India passes the drug Patent Bill

India's parliament passed a new law Wednesday, the Patent (Amendment) Bill, prohibiting the copying of patented drugs, despite strong criticism that the legislation would prohibit the manufacture of low-cost generic drugs.

India

The bill was passed by the 250 member upper house of parliament the day after it was approved by 545 member lower house on Tuesday. The opposition staged a walkout in both the houses.

The approval paves the way for the bill, which prohibits domestic firms from copying low-cost generic versions of patented drugs, to become law.

Health activists said the law would affect the provision of cheaper generic drugs to millions of HIV-AIDS and cancer sufferers in poorer countries, a claim disputed by drugs firms.

The bill is an attempt to ensure India falls in line with World Trade Organisation rules and replaces legislation which allows drug makers to copy patented products using a different manufacturing process.

Commerce Minister Kamal Nath told parliament that concerns over the rise of medicine prices were baseless as only 10 out of the 195 drugs currently being sold in the domestic market would be covered by the new patent law, which affects only drugs patented after 1995, and procedural complications means it will take at least three years to secure patents for those 10 drugs.

Oxfam and the World Health Organisation (WHO) were among those to voice concern that the law would have international ramifications, especially for those living with HIV-AIDS and cancer in poorer countries.Oxfam's regional policy advisor Samar Verma says because India is one of the world's biggest producers of generic drugs, the law will have a severe knock-on effect on many developing countries which depend on imported generic drugs from India, and they fear that the prices of drugs will be out of reach for millions living with HIV-AIDS in Africa and elsewhere.

The WHO's deputy director for the department of essential medicines, German Velasquez, says they are very concerned and are following the debate very closely. The Geneva-based UN health body had recalled in a letter to Indian Prime Minister Manmohan Singh "the importance of the manufacture in India of generic medicines affects many developing countries".

"People who rely on low-cost medicines will have to wait three years before a generic company can even make an application for a right to produce the drug," said a statement by a group of activists including France-based Medecins Sans Frontieres (MSF) and the Affordable Medicines and Treatment Campaign (India).Poor people will have to wait years until new medicines are proved safe and effective.

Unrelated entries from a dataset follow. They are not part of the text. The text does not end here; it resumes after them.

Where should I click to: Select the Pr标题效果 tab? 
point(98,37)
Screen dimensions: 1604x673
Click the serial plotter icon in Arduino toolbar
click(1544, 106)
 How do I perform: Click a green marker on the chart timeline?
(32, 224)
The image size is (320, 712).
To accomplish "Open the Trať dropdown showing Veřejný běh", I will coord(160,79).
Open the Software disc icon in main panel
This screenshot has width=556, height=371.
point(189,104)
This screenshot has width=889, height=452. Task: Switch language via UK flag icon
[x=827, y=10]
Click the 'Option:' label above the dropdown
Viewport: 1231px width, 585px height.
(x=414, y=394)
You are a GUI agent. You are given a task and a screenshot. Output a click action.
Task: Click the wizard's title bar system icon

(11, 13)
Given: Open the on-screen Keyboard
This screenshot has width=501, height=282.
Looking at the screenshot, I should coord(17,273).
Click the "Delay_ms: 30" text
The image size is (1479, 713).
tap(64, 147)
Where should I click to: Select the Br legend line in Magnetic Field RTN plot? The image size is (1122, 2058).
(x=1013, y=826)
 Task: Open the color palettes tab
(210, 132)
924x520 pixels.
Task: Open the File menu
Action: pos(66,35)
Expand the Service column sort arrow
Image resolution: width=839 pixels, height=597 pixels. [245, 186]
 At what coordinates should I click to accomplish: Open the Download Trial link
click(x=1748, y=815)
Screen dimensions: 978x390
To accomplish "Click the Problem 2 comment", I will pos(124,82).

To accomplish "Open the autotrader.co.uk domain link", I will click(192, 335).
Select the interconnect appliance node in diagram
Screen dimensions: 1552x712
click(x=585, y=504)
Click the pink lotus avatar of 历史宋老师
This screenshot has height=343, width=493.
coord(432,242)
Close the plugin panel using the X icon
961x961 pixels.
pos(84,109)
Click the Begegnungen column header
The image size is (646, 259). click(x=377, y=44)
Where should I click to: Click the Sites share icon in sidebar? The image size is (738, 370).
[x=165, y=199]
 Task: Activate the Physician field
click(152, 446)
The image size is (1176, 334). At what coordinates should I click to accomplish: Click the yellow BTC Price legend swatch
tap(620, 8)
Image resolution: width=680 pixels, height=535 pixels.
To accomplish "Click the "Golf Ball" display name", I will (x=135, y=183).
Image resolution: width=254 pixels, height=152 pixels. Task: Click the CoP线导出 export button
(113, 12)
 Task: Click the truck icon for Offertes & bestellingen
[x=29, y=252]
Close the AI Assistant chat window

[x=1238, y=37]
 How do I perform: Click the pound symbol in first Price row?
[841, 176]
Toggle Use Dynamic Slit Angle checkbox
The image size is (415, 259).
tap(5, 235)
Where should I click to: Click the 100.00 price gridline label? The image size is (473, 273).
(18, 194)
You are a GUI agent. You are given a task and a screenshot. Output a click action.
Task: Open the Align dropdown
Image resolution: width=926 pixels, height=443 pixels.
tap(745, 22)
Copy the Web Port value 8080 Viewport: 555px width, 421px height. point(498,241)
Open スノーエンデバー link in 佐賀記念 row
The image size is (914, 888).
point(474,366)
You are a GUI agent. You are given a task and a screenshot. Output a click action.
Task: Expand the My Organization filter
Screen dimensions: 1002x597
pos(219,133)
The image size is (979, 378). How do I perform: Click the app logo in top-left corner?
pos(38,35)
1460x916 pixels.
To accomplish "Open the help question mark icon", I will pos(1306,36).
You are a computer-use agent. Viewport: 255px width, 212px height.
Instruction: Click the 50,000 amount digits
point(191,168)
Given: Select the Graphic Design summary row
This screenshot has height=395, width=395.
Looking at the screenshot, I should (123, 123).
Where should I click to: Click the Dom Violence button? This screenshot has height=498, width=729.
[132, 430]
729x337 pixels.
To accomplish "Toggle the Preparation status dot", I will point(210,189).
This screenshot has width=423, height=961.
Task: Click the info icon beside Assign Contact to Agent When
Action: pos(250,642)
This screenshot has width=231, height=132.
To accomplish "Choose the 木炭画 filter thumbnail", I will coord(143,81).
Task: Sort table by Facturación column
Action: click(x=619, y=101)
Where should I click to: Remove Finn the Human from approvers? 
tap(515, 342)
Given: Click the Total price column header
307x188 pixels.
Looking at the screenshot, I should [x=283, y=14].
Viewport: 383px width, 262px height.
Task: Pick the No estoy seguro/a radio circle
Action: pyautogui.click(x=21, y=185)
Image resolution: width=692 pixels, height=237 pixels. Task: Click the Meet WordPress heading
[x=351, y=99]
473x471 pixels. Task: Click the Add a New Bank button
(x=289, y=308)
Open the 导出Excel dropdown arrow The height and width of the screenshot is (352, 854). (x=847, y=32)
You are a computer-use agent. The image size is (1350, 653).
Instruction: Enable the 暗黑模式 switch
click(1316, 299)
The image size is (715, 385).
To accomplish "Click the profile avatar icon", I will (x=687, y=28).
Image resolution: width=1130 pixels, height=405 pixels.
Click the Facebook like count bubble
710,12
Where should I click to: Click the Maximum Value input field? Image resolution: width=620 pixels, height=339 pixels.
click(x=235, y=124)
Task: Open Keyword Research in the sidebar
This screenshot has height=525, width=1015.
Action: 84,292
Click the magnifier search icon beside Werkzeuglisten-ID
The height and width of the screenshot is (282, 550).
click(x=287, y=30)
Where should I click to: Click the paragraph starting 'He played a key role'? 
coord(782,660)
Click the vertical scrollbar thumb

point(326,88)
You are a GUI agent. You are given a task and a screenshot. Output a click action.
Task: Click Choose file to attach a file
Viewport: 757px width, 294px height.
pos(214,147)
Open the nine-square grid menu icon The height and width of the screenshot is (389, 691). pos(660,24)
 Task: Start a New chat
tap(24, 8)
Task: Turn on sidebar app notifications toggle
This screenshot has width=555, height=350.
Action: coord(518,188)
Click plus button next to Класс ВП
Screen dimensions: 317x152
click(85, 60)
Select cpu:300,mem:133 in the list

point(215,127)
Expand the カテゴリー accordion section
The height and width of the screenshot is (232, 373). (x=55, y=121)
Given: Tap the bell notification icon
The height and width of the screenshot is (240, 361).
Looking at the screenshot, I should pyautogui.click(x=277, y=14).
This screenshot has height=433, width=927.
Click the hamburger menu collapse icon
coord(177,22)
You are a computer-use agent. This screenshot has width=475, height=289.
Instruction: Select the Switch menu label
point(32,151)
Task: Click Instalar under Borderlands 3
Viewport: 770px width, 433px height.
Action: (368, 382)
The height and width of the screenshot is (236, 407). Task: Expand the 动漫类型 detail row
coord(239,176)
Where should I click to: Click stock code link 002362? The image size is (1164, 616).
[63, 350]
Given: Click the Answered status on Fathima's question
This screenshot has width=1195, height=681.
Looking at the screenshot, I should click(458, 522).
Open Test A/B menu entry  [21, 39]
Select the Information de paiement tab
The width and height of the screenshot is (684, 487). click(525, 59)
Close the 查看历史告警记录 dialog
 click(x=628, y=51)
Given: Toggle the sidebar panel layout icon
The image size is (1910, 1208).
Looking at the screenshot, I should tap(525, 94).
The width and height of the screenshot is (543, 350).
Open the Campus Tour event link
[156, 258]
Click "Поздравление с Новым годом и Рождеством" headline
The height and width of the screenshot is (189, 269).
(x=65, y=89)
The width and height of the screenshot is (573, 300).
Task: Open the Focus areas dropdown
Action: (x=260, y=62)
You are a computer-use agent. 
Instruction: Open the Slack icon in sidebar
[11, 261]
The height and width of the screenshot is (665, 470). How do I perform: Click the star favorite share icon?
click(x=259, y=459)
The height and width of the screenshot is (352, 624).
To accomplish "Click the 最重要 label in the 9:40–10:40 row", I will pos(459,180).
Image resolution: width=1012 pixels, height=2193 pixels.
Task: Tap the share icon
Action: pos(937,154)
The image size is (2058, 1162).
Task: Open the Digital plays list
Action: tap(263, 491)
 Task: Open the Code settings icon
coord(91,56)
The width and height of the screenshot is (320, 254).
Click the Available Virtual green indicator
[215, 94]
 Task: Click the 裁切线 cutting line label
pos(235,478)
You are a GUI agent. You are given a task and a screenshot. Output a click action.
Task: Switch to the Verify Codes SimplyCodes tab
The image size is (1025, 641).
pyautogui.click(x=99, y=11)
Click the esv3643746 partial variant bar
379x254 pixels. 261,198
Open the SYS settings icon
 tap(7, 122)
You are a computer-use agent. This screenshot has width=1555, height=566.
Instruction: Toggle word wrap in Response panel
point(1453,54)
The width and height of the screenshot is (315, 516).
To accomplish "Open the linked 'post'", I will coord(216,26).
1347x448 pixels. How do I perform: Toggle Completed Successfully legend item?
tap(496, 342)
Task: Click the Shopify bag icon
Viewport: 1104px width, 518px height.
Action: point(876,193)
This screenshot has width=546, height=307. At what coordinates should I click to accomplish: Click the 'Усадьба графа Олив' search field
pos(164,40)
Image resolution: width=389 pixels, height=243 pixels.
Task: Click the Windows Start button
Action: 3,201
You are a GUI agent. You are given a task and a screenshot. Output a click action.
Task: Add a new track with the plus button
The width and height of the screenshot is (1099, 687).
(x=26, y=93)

MSF says 50 percent of people living with HIV-AIDS in the developing world depend on generic drugs from India, which is the world's fourth-largest producer of medicines by volume but only 13th by value -- an indication of the relative cheapness of its products.

Drug firms dispute the claims that millions of HIV-AIDS and cancer sufferers are threatened by the bill. Bombay-based company Cipla said the new law would not hamper exports of its popular three-in-one anti-AIDS drug cocktail to Africa. Amar Lulla, joint managing director of drug company Cipla, says at present it clearly appears that there is no problem for them to sell these drugs in African countries as they do not fall in the proposed patents purview, and as far as he understands it, patents will be applicable only on new drug discoveries and not on combinations or dosage forms.

A.K. Khanna, director of anti-AIDS drugmaker Emcure Pharmaceuticals, based in the west Indian city of Pune, said that only molecules discovered post-1995 come under the patents law and most anti-AIDS drugs, including those his company produces and sells to Zambia, fall outside this; he does not anticipate any problem selling anti-AIDS medicines to Africa.

Managing director of India's Wockhardt drugs company, Habil Khorakiwala, also confirms that Indian firms would be allowed to continue exporting their cheaper HIV-AIDS drugs as most of their products were generic; the patent law has seen that this market is kept open to our companies, he said.